===== Records for this exercise =====

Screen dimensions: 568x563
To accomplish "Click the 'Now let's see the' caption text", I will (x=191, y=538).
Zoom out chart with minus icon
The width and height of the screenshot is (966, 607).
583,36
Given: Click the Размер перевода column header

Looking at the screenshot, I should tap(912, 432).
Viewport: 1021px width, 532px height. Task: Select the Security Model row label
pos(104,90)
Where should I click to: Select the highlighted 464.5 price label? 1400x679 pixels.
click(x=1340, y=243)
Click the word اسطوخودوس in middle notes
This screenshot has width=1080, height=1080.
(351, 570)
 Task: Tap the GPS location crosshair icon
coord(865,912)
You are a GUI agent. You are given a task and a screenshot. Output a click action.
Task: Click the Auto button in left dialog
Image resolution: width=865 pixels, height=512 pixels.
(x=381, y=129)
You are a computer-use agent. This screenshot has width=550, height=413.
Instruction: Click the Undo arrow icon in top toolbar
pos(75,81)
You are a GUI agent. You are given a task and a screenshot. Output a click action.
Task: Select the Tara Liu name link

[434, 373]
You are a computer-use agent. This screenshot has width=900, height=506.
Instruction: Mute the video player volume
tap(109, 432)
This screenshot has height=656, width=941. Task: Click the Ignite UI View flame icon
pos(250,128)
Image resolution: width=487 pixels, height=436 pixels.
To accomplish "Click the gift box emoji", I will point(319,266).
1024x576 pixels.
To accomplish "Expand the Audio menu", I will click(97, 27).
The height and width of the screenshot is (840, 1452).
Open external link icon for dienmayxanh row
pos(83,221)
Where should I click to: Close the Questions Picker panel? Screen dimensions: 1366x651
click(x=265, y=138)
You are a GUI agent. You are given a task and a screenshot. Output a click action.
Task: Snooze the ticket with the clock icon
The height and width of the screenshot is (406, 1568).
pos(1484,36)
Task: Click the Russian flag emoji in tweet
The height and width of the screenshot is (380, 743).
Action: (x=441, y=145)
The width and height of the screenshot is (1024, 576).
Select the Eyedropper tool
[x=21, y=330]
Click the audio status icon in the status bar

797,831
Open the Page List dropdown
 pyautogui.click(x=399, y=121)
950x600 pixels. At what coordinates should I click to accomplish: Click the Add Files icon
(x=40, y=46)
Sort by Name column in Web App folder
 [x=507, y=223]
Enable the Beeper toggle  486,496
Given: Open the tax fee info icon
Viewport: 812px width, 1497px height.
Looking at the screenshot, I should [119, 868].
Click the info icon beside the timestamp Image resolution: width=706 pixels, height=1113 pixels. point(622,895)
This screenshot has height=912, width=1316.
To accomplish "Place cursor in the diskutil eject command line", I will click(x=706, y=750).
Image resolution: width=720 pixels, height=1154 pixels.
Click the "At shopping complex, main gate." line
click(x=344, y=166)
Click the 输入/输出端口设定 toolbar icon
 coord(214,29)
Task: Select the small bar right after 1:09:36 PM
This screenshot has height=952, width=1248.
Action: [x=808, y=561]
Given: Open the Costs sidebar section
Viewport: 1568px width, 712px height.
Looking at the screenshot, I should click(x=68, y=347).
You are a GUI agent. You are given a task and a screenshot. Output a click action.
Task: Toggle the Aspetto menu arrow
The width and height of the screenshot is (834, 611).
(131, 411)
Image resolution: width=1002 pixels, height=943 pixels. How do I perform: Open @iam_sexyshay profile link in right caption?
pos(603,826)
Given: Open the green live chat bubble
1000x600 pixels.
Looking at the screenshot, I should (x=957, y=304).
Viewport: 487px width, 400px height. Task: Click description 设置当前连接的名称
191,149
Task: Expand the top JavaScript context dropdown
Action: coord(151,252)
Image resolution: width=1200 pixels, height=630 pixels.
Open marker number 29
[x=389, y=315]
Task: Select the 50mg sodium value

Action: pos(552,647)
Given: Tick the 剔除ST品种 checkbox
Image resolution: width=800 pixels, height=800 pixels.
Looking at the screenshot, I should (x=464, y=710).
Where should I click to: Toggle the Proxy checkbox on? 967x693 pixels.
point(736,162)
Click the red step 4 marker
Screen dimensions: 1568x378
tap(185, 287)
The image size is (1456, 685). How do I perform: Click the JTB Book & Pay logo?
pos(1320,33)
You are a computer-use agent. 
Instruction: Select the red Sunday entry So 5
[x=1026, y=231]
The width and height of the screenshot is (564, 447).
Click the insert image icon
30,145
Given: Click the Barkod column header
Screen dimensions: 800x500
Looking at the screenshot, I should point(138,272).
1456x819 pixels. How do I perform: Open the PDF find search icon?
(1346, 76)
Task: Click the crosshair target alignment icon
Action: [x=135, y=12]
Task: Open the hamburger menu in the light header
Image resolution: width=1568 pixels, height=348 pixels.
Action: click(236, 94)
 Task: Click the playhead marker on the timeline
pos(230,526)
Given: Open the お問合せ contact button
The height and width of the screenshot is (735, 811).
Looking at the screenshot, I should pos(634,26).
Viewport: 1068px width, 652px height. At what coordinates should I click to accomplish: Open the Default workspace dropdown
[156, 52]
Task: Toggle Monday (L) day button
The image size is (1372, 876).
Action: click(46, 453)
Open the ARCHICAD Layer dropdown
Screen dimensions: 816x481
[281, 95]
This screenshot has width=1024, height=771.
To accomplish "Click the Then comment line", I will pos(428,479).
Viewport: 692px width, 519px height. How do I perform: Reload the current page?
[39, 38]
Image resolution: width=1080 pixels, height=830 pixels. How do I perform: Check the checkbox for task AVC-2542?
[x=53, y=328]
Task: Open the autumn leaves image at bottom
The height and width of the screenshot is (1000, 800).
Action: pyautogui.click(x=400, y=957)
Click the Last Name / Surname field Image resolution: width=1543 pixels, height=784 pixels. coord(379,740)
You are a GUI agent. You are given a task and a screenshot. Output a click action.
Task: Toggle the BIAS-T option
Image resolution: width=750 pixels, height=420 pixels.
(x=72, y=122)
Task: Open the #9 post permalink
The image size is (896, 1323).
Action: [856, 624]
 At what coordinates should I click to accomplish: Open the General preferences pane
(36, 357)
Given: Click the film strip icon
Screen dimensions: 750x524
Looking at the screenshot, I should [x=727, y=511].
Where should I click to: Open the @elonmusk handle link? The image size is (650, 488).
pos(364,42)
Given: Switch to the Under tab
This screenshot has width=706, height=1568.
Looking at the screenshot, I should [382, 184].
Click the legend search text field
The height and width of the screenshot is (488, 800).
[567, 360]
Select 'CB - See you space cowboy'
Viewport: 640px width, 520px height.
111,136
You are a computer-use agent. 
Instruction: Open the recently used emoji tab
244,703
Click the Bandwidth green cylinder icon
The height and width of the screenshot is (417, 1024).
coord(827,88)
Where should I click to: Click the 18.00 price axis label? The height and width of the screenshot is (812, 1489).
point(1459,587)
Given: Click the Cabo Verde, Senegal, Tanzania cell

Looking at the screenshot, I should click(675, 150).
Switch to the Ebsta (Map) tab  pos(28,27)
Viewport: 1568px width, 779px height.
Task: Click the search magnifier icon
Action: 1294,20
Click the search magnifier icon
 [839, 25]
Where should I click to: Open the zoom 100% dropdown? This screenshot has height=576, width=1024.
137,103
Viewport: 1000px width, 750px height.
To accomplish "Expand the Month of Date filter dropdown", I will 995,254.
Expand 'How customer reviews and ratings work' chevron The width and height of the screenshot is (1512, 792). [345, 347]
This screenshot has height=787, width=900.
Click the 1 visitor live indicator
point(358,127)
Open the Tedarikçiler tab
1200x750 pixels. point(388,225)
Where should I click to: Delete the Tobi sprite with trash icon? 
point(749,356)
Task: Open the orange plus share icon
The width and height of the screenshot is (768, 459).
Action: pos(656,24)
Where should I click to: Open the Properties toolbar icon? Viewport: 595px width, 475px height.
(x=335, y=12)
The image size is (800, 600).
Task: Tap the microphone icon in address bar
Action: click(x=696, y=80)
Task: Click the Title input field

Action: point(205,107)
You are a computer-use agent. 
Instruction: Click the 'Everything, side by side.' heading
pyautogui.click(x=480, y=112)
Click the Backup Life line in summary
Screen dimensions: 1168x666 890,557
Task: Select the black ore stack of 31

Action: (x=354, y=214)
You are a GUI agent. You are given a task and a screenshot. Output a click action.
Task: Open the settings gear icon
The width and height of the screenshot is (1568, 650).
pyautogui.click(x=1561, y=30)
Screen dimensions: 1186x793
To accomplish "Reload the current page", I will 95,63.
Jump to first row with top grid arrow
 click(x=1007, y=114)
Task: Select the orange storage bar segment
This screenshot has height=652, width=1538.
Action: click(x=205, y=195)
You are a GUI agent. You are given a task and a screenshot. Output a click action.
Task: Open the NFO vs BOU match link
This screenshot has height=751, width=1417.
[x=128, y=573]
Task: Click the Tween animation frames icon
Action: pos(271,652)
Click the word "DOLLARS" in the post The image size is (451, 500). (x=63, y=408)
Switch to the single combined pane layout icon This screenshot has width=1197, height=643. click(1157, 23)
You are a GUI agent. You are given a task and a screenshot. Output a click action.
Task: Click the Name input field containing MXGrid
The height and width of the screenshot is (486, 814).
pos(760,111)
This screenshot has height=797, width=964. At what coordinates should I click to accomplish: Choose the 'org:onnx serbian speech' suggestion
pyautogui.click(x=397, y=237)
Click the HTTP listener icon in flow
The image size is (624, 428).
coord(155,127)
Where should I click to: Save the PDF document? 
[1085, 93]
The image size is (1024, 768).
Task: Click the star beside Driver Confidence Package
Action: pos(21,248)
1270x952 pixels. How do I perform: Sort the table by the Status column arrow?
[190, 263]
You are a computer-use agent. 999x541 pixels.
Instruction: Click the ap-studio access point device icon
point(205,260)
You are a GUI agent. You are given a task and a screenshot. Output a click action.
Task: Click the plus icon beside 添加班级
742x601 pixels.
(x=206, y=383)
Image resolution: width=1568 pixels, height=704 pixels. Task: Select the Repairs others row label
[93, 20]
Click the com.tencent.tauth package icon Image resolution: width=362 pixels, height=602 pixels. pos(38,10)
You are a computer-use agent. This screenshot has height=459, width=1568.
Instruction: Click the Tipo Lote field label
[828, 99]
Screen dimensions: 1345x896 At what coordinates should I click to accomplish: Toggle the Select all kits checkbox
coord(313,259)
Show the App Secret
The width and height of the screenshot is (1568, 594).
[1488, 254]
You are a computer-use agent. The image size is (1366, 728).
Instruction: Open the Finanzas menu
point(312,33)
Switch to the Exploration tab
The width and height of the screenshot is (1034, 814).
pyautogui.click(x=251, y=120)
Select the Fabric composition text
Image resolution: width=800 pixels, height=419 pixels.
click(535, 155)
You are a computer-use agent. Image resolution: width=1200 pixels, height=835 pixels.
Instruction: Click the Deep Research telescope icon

=====

→ **Problem**:
Could you retype exactly the lines from the first one of the records through the line containing "Task: Click the Russian flag emoji in tweet", both included, and nothing more?

→ **Answer box**:
Screen dimensions: 568x563
To accomplish "Click the 'Now let's see the' caption text", I will (x=191, y=538).
Zoom out chart with minus icon
The width and height of the screenshot is (966, 607).
583,36
Given: Click the Размер перевода column header

Looking at the screenshot, I should tap(912, 432).
Viewport: 1021px width, 532px height. Task: Select the Security Model row label
pos(104,90)
Where should I click to: Select the highlighted 464.5 price label? 1400x679 pixels.
click(x=1340, y=243)
Click the word اسطوخودوس in middle notes
This screenshot has width=1080, height=1080.
(351, 570)
 Task: Tap the GPS location crosshair icon
coord(865,912)
You are a GUI agent. You are given a task and a screenshot. Output a click action.
Task: Click the Auto button in left dialog
Image resolution: width=865 pixels, height=512 pixels.
(x=381, y=129)
You are a computer-use agent. This screenshot has width=550, height=413.
Instruction: Click the Undo arrow icon in top toolbar
pos(75,81)
You are a GUI agent. You are given a task and a screenshot. Output a click action.
Task: Select the Tara Liu name link

[434, 373]
You are a computer-use agent. This screenshot has width=900, height=506.
Instruction: Mute the video player volume
tap(109, 432)
This screenshot has height=656, width=941. Task: Click the Ignite UI View flame icon
pos(250,128)
Image resolution: width=487 pixels, height=436 pixels.
To accomplish "Click the gift box emoji", I will point(319,266).
1024x576 pixels.
To accomplish "Expand the Audio menu", I will click(97, 27).
The height and width of the screenshot is (840, 1452).
Open external link icon for dienmayxanh row
pos(83,221)
Where should I click to: Close the Questions Picker panel? Screen dimensions: 1366x651
click(x=265, y=138)
You are a GUI agent. You are given a task and a screenshot. Output a click action.
Task: Snooze the ticket with the clock icon
The height and width of the screenshot is (406, 1568).
pos(1484,36)
Task: Click the Russian flag emoji in tweet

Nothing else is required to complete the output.